» **Stated problem**: Convert every line of the data below into a JSON list of strings, one string per line, omitting blank lines.

***** Provided information

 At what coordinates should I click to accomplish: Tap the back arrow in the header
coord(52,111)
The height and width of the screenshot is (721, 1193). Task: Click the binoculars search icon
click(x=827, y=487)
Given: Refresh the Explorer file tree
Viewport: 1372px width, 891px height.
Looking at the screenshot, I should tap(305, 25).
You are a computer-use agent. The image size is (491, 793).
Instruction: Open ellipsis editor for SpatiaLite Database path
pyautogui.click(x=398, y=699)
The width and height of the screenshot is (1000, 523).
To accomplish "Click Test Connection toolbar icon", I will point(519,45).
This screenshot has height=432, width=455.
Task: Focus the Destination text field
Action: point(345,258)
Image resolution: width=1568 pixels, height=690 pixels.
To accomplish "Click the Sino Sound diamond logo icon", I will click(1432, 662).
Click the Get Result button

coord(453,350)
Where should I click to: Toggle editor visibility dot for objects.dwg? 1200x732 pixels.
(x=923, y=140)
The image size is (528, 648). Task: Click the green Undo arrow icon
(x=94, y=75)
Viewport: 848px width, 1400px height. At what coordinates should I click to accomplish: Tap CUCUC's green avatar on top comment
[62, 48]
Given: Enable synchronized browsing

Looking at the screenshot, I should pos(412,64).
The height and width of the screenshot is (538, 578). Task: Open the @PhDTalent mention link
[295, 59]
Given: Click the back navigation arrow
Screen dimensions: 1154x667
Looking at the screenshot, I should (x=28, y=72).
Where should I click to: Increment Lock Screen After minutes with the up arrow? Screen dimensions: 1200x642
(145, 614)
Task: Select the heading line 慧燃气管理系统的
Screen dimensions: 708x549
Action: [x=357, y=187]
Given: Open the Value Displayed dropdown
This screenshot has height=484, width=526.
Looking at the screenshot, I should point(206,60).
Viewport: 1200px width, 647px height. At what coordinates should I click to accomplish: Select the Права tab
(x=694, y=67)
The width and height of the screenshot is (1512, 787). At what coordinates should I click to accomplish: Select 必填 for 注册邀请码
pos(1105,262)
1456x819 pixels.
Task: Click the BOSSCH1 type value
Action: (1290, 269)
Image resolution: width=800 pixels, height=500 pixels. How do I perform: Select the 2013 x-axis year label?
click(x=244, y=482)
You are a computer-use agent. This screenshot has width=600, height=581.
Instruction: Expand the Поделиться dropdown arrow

**********

» **Written response**:
[
  " At what coordinates should I click to accomplish: Tap the back arrow in the header",
  "coord(52,111)",
  "The height and width of the screenshot is (721, 1193). Task: Click the binoculars search icon",
  "click(x=827, y=487)",
  "Given: Refresh the Explorer file tree",
  "Viewport: 1372px width, 891px height.",
  "Looking at the screenshot, I should tap(305, 25).",
  "You are a computer-use agent. The image size is (491, 793).",
  "Instruction: Open ellipsis editor for SpatiaLite Database path",
  "pyautogui.click(x=398, y=699)",
  "The width and height of the screenshot is (1000, 523).",
  "To accomplish \"Click Test Connection toolbar icon\", I will point(519,45).",
  "This screenshot has height=432, width=455.",
  "Task: Focus the Destination text field",
  "Action: point(345,258)",
  "Image resolution: width=1568 pixels, height=690 pixels.",
  "To accomplish \"Click the Sino Sound diamond logo icon\", I will click(1432, 662).",
  "Click the Get Result button",
  "coord(453,350)",
  "Where should I click to: Toggle editor visibility dot for objects.dwg? 1200x732 pixels.",
  "(x=923, y=140)",
  "The image size is (528, 648). Task: Click the green Undo arrow icon",
  "(x=94, y=75)",
  "Viewport: 848px width, 1400px height. At what coordinates should I click to accomplish: Tap CUCUC's green avatar on top comment",
  "[62, 48]",
  "Given: Enable synchronized browsing",
  "Looking at the screenshot, I should pos(412,64).",
  "The height and width of the screenshot is (538, 578). Task: Open the @PhDTalent mention link",
  "[295, 59]",
  "Given: Click the back navigation arrow",
  "Screen dimensions: 1154x667",
  "Looking at the screenshot, I should (x=28, y=72).",
  "Where should I click to: Increment Lock Screen After minutes with the up arrow? Screen dimensions: 1200x642",
  "(145, 614)",
  "Task: Select the heading line 慧燃气管理系统的",
  "Screen dimensions: 708x549",
  "Action: [x=357, y=187]",
  "Given: Open the Value Displayed dropdown",
  "This screenshot has height=484, width=526.",
  "Looking at the screenshot, I should point(206,60).",
  "Viewport: 1200px width, 647px height. At what coordinates should I click to accomplish: Select the Права tab",
  "(x=694, y=67)",
  "The width and height of the screenshot is (1512, 787). At what coordinates should I click to accomplish: Select 必填 for 注册邀请码",
  "pos(1105,262)",
  "1456x819 pixels.",
  "Task: Click the BOSSCH1 type value",
  "Action: (1290, 269)",
  "Image resolution: width=800 pixels, height=500 pixels. How do I perform: Select the 2013 x-axis year label?",
  "click(x=244, y=482)",
  "You are a computer-use agent. This screenshot has width=600, height=581.",
  "Instruction: Expand the Поделиться dropdown arrow"
]